**Die Aufgabe**.
Geben Sie die folgenden Zeilen unverändert wieder. Lassen Sie dabei die Bilder in Ihrer Antwort weg.

• • •

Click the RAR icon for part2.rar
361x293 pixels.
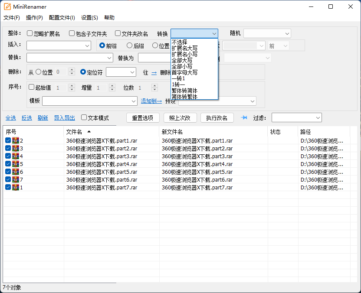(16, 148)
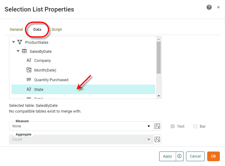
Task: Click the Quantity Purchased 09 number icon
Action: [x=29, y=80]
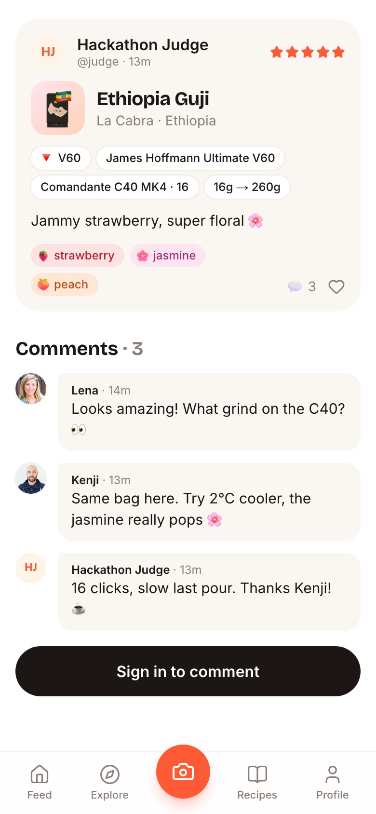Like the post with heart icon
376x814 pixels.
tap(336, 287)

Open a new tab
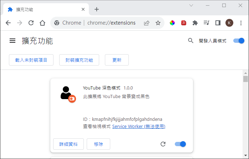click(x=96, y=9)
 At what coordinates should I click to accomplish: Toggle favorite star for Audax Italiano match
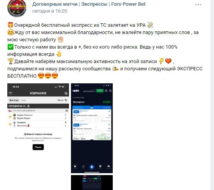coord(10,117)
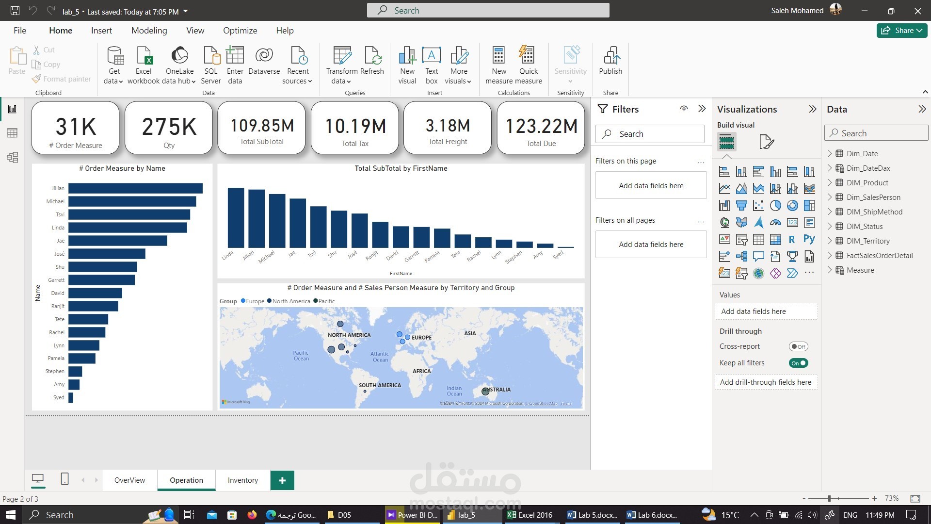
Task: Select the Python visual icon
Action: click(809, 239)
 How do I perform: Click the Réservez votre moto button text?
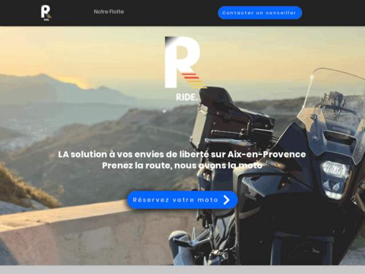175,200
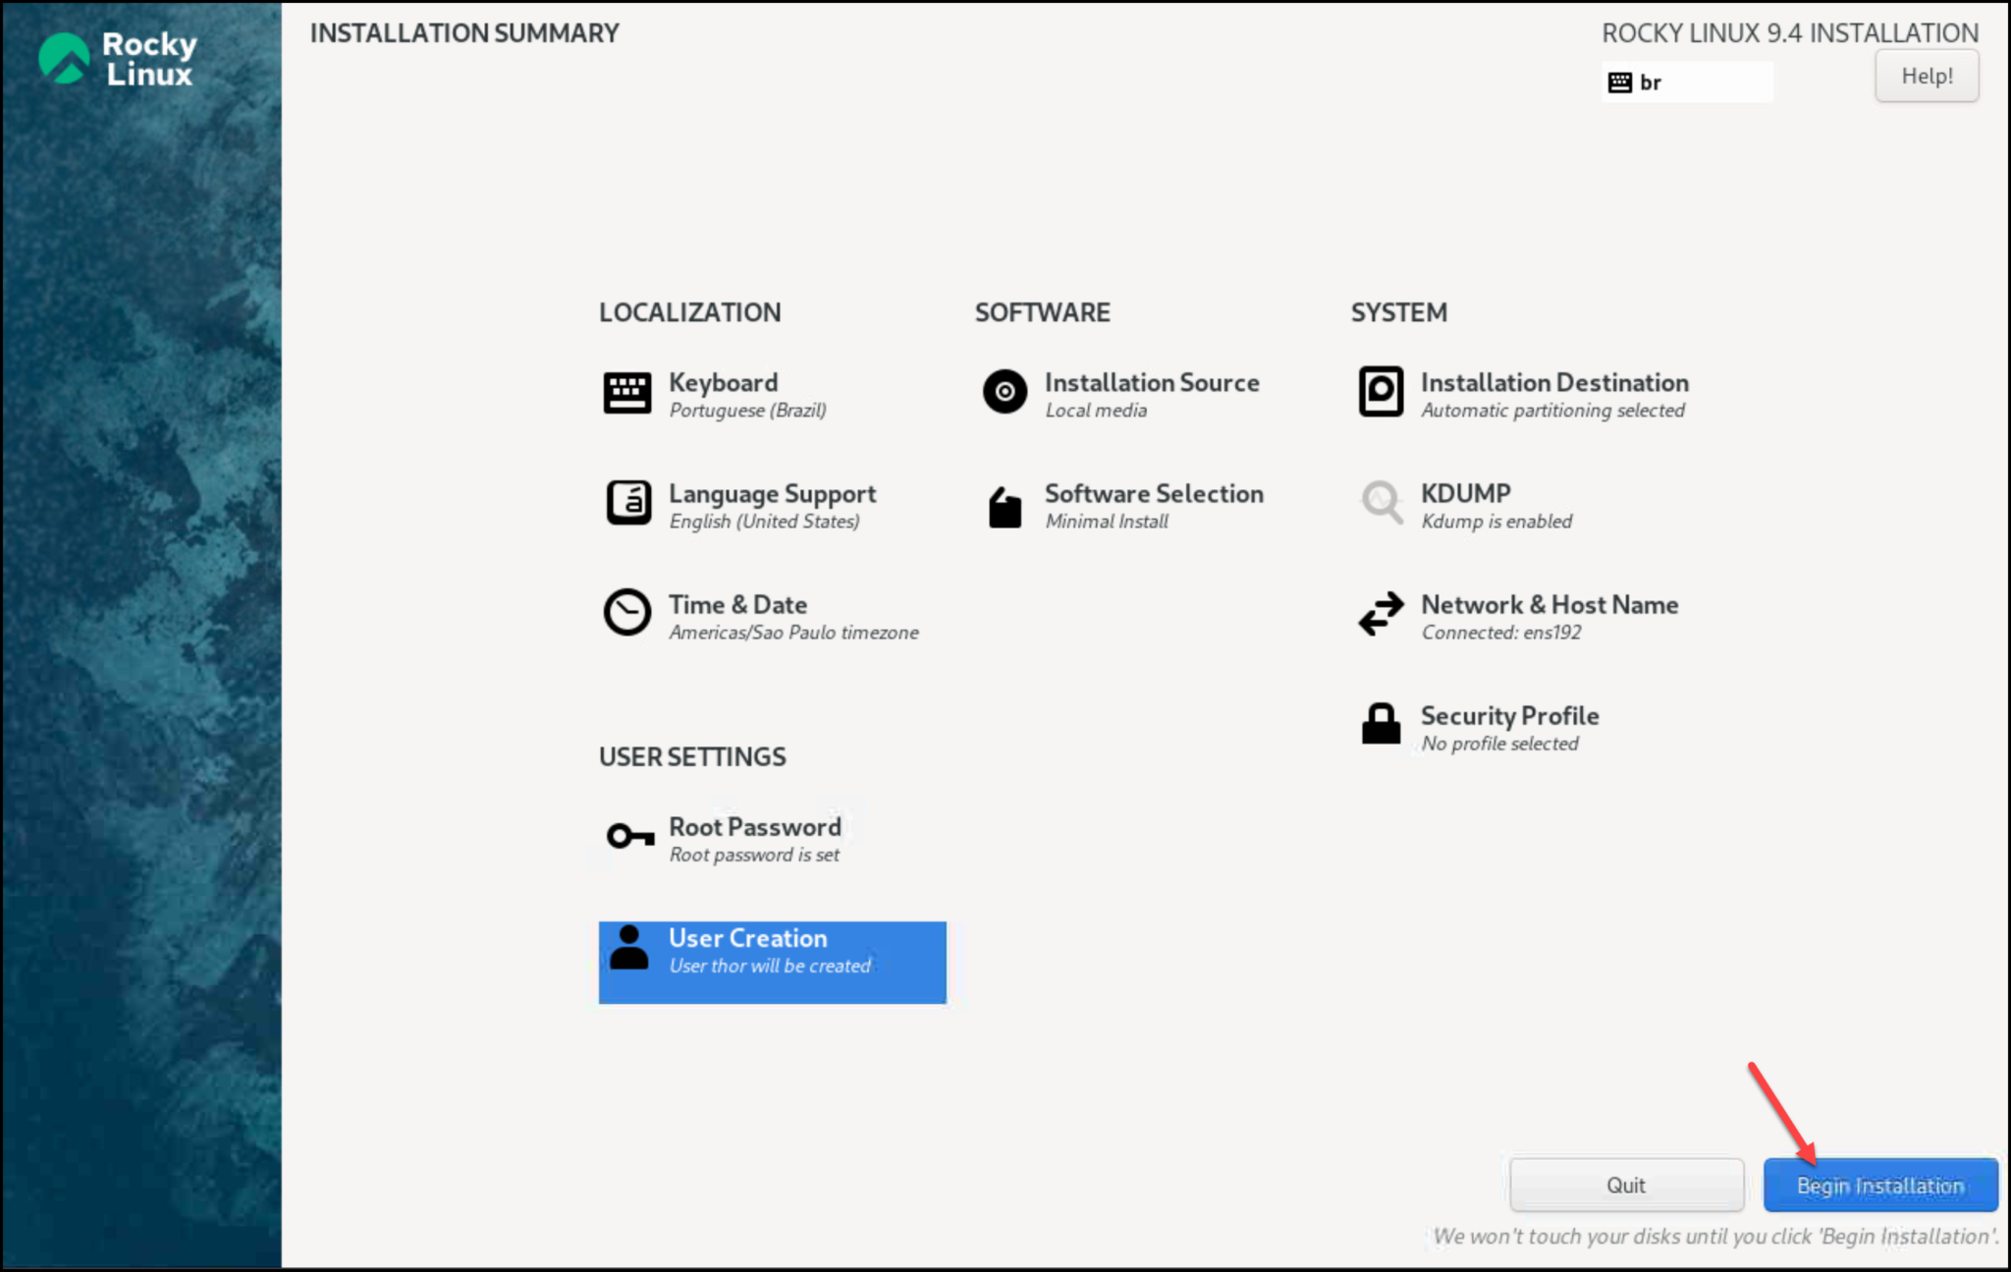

• • •

**Lösung der Aufgabe**.
Click the RAR icon for part2.rar
361x293 pixels.
(16, 148)
Task: Click the Quantity Purchased 09 number icon
Action: [x=29, y=80]
Like the post with heart icon
376x814 pixels.
tap(336, 287)

Open a new tab
click(x=96, y=9)
 At what coordinates should I click to accomplish: Toggle favorite star for Audax Italiano match
coord(10,117)
Task: Select the Python visual icon
Action: click(809, 239)
 How do I perform: Click the Réservez votre moto button text?
175,200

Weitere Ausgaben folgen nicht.